What Counts as “Indian Art?”

by Guest Contributor Gwen, originally published at Sociological Images

In the opening essay to the book Shared Visions: Native American Painters and Sculptors in the Twentieth Century, Rennard Strickland and Margaret Archuleta write,

J.J. Brody in his classic study, Indian Painters & White Patrons, identified the colonial nature of a patronage system that narrowly defined and dictated what was “Indian art”…It seems almost as if definitionally…that paintings by Indians can be considered only in a primitive, aboriginal context. (p. 9)

They discuss Oscar Howe:

…[he was] thwarted in developing new directions in painting and striving to break away from the old stereotypes limiting Indian art…one of Howe’s Cubist style paintings was rejected from the 1959 Indian Artists Annual because it was “non-Indian” and embodied a “non-traditional Indian style.” (p. 9)

Strickland and Archuleta quote a letter from Howe to a friend:

“There is much more to Indian Art, than pretty, stylized pictures…Are we to be held back forever with one phase of Indian painting…?” (p. 10)

One of Howe’s Cubist paintings:

What Strickland, Archuleta, and Howe (as well as other contributors to Shared Visions) are discussing is the pressure American Indian artists have often faced to create a certain type of art. This pressure may come from other Indians or from non-Indians.

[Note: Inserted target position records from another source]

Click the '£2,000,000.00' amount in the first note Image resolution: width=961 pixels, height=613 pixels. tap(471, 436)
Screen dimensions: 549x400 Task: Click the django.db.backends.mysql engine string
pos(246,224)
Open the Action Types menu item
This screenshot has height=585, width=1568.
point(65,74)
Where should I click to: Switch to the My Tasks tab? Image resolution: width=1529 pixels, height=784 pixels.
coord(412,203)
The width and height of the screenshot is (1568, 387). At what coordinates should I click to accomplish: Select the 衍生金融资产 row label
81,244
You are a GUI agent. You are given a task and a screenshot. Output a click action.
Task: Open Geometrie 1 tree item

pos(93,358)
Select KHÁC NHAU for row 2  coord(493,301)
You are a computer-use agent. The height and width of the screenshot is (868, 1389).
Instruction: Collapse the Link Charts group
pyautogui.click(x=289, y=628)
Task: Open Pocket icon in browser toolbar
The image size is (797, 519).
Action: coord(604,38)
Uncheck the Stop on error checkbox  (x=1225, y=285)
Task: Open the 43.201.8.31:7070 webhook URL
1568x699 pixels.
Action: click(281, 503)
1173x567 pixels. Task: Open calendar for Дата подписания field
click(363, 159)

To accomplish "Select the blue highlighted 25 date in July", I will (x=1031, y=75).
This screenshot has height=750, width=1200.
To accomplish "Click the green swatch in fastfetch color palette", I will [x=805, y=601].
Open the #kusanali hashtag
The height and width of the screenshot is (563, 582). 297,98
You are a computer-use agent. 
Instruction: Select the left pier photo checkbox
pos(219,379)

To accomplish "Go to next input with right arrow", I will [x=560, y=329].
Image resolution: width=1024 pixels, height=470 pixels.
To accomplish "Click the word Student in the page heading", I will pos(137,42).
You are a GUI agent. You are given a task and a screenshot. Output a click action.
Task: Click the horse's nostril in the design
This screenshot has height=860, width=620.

Non-Indians have often had significant power over Indian artists because of their role as benefactors (providing money for artists to attend The Studio at the Santa Fe Indian School, for instance) and because non-Indians are the majority of buyers of art created by American Indian artists. And benefactors and art collectors often have a certain idea of what “Indian art” is, which includes assumptions about both themes and styles. Specifically, they want “traditional” images that depict Native Americans in a pre-modern world, often including images of animals.